The PS3 will go on sale next year and is widely expected to set a new standard in gaming graphics. The PS3's ability to render realistic images will raise peoples' expectations of their PCs, and vendors will have to respond by boosting PC graphics performance, Hughes predicted.

"That's where the next generation of PCs will go," he said.

New processors by Intel and Advanced Micro Devices will help deliver this performance but memory will need to match the faster processors and that's where Rambus comes in with its XDR technology, said Hughes.

XDR will be used with the PS3's very powerful Cell processor, which has 8 cores, and which will perform about 35 times faster than the processor in today's PlayStation 2s, console maker Sony Computer Entertainment hopes. The Cell uses 256M bytes of Rambus' XDR DRAM (dynamic RAM) running at 3.2GHz, according to the company.

Competing high-end GDDR3 (Graphics Double Data Rate 3) memory chips run half as fast at 1.6GHz.

Unlike GDDR3, which is based on industry-standard DRAM technology, Rambus' XDR technology is proprietary and that could hinder its adoption in the marketplace, according to Kim Soo-Kyoum, program director for semiconductor research at market research company IDC.

If memory chip makers want to produce XDR chips they will have to pay royalties to Rambus, something many of them will be reluctant to do, Kim said.

That's mainly because the memory industry is the toughest in the chip business. Prices are highly cyclical -- for example, prices for the most popular types of DRAMs fell by more than 40 percent in the first four months of this year due to a market glut -- so extra costs like royalty payments can quickly impact sales and profits. In general, memory chip vendors tend to prefer slightly lower performing memory that's less expensive to make, Kim said.
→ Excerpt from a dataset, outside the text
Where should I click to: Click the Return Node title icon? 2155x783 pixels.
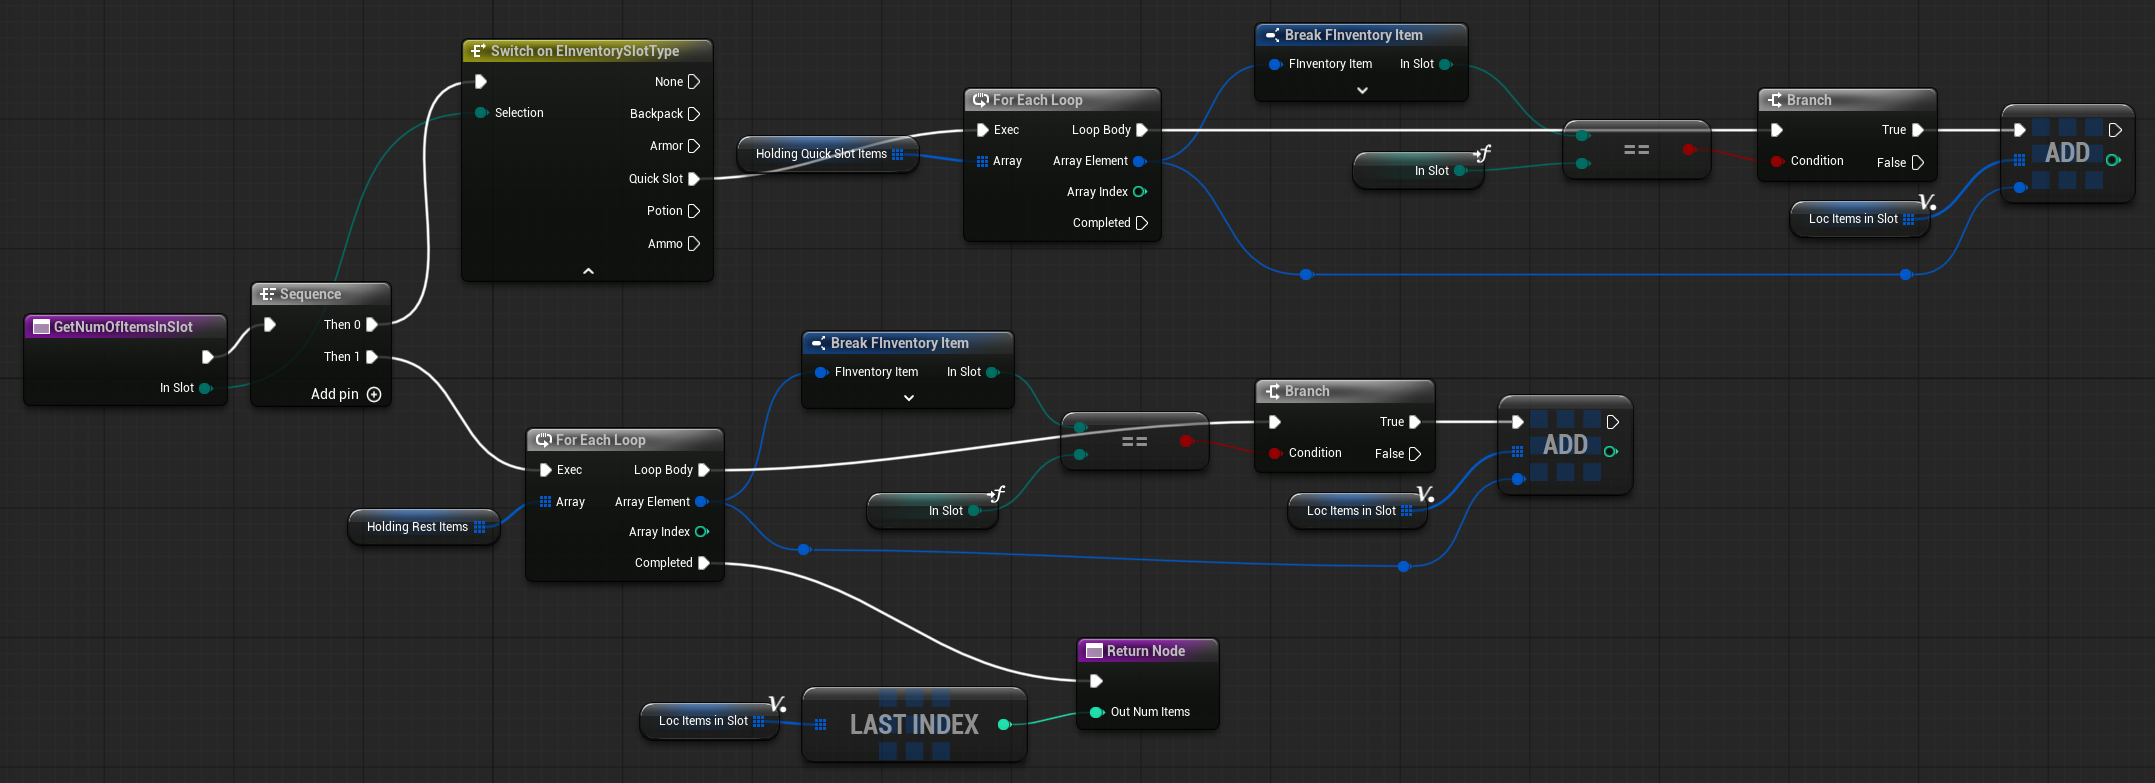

This means that while XDR will find a home in games consoles and high-end PCs used by gamers, it may prove difficult for XDR technology to push into the mainstream PC market, he said.

Nevertheless, IDC does think XDR will find a market niche. Global XDR DRAM shipments could exceed 800 million 256Mbit-equivalent units by 2009, and this growth might include some XDR memory in PCs after 2006, Kim said.

"But that's only about one or two percent of the (total DRAM) market," he said.